Personal information
- Full name: John Dolan Knight
- Born: 22 June 1945 (age 81) Broughty Ferry, Angus, Scotland
- Batting: Right-handed
- Role: Wicket-keeper

Domestic team information
- 1984–1987: Scotland

Career statistics
| Competition | First-class |
| Matches | 12 |
| Runs scored | 19 |
| Batting average | 6.33 |
| 100s/50s | –/– |
| Top score | 8* |
| Catches/stumpings | 4/2 |
- Source: Cricinfo, 29 June 2022

= Jackie Knight (sportsman) =

Scottish cricketer

John "Jackie" Dolan Knight (born 22 June 1945) is a Scottish former cricketer and amateur footballer.

Knight was born at Broughty Ferry in June 1945 and was later educated at Jordanhill College.
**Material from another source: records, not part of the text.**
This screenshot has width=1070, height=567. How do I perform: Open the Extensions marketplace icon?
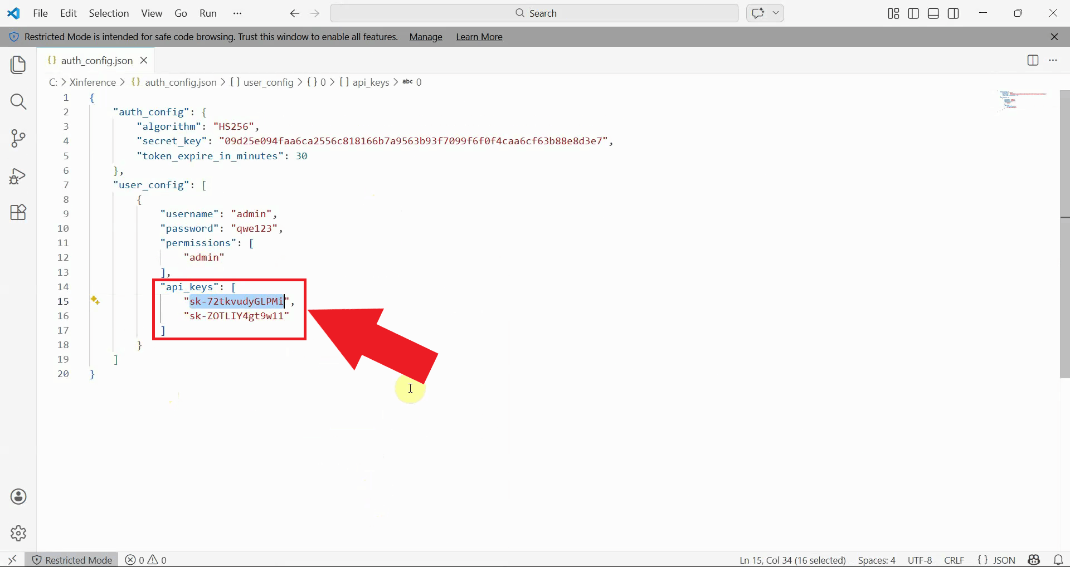point(18,212)
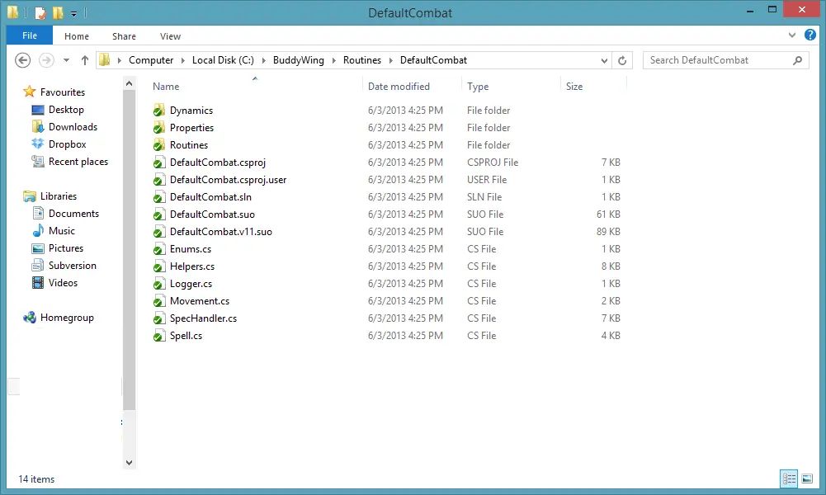826x495 pixels.
Task: Switch to Large icons view layout
Action: point(807,479)
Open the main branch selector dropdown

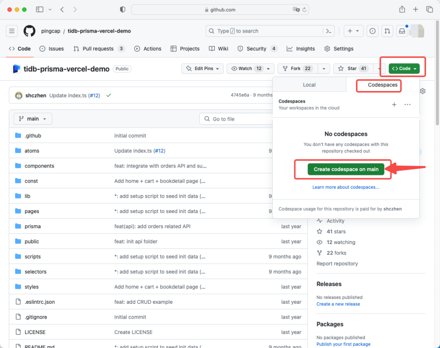[33, 119]
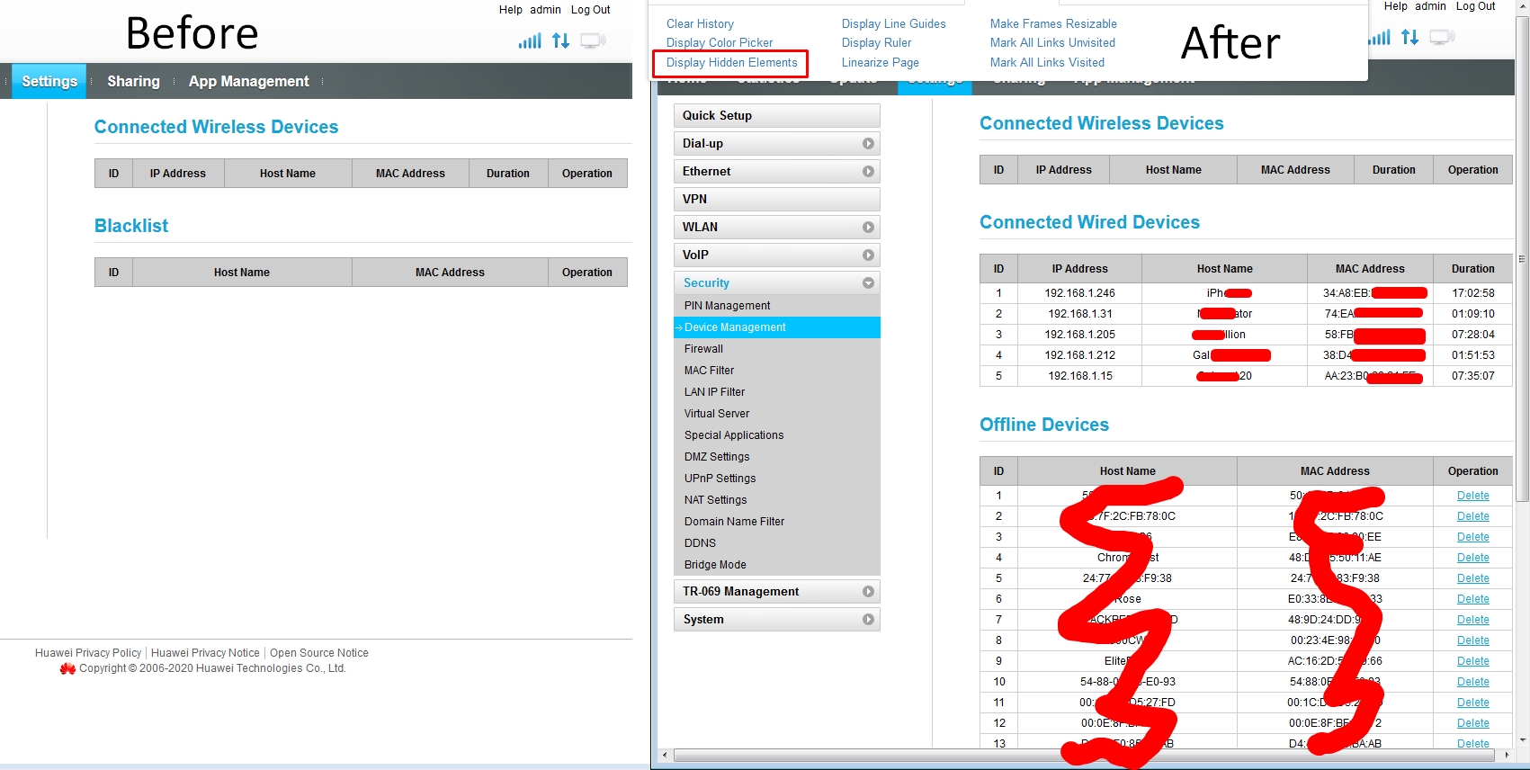Click data transfer arrows icon in After panel

tap(1409, 37)
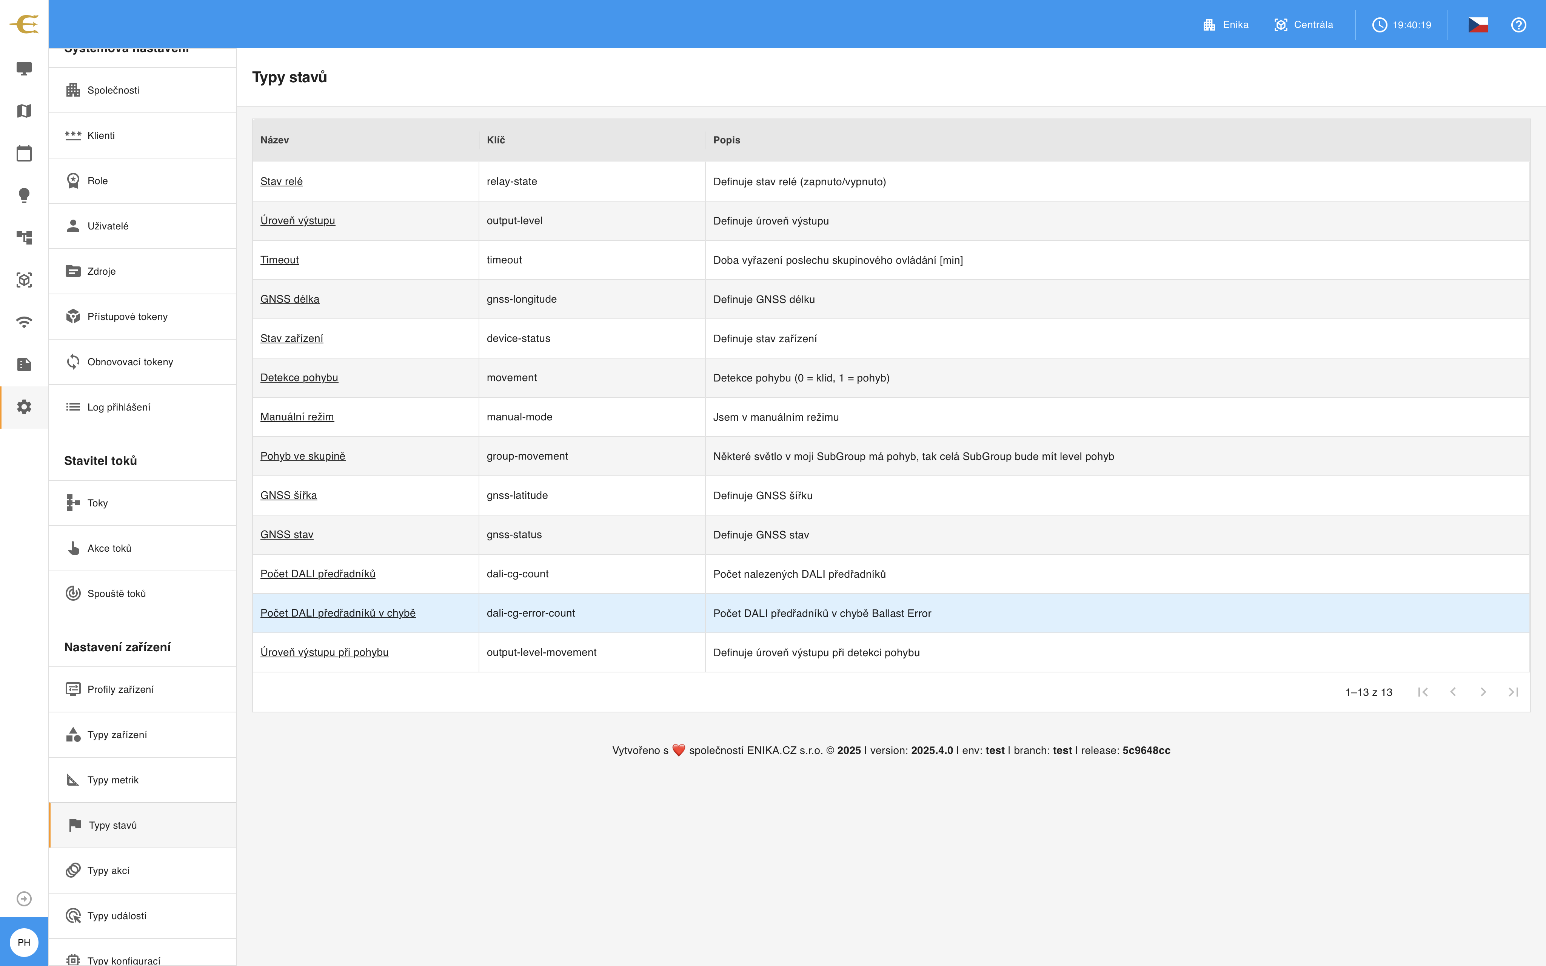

Knight played football at amateur level for Jordanhill Teacher Training College F.C., and was part of the Jordanhill side which lost 6–2 to National Cash Registers Dundee F.C. in the final of the 1964–65 Scottish Amateur Cup at Hampden Park. He was again a member of the Jordanhill side which made the final the following season, where they defeated Edinburgh Albion F.C. 7–0.

As a cricketer, Knight made his debut for Scotland in List A one-day cricket against Northamptonshire in the 1984 Benson & Hedges Cup at Northampton. He played one-day cricket for Scotland as a wicket-keeper until 1987, making twelve appearances across the Benson & Hedges Cup and the NatWest Trophy. He scored 19 runs in his twelve matches, while keeping-wicket he took four catches and made two stumpings. He played his club cricket for a variety of sides, including Brechin, Aberdeenshire, and Strathmore. By profession, he was a schoolteacher.